The recording clicked off. I was rooted in place. Even Roxie and Stripe seemed to have been transfixed by it.
“Who is this guy?” I whispered aloud. Roxie lied down, setting her head on her paws. I grabbed the other holotape, and started the playback.
“Huh…” Christine sighed, almost like she was relieved. “Didn’t think you’d make it back.”
“Almost didn’t,” the other voice grunted out. “Got my answers. Your Elijah, he met the Gods in this place. Did a good job of making them question the way of things.”

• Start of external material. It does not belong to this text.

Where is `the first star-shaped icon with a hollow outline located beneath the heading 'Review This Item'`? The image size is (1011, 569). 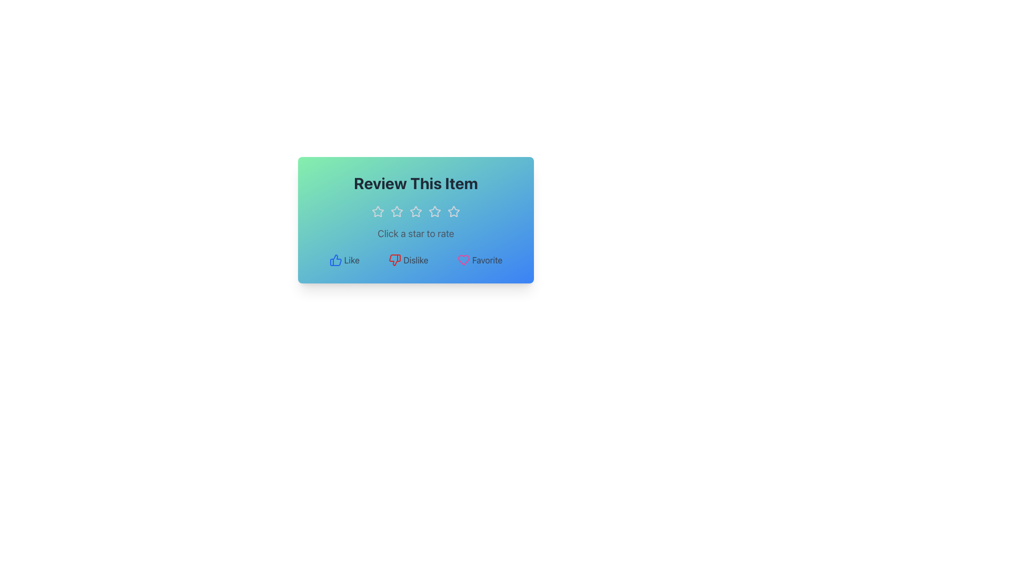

“Do you know where he went?” Christine asked urgently, and I realized – she wasn’t relieved that this guy who saved her, whoever he was, was safe, but that her lead was still intact.
“He’s gone to the Sierra Madre,” the other voice said simply. “That’s a special kind of hell. He won’t come back. Someone smarter, tougher’s going to kill him. If the Madre doesn’t.”
I laughed softly to myself; well, I suppose that would mean I qualified, since I killed the son of a bitch, in the end…
“I have to go after him.” Christine’s voice was forceful, resolute. There was a very long pause before the other voice spoke again.
“Not going to talk you out of it. Know what it means to track someone you share history with. Got a meeting of my own.”
“That courier?” Christine asked. The other voice grunted out a “hmm,” before speaking again properly.
“Get him to come to me. Got a message for him, like the message he had for me. Make him walk the road West, straight and true. Sink his feet in Old World ash. Let storms tear at him. See the Divide. See what happened.”
My blood ran cold. Another courier… was he talking about… No… no, he couldn’t be talking about… that’s just not possible…
“The Divide?” Christine asked, confusion evident in her voice. “But… there’s nothing there…”
“Nothing there?” The other voice asked. “Like the Big Empty? The Sierra Madre?” He grunted again. “No… no, the Old World sleeps there. Sure as the flag I carry. Courier Six knows the way.”
WHAT.
“And at the Divide, he and I – there, we’ll have an ending to things.”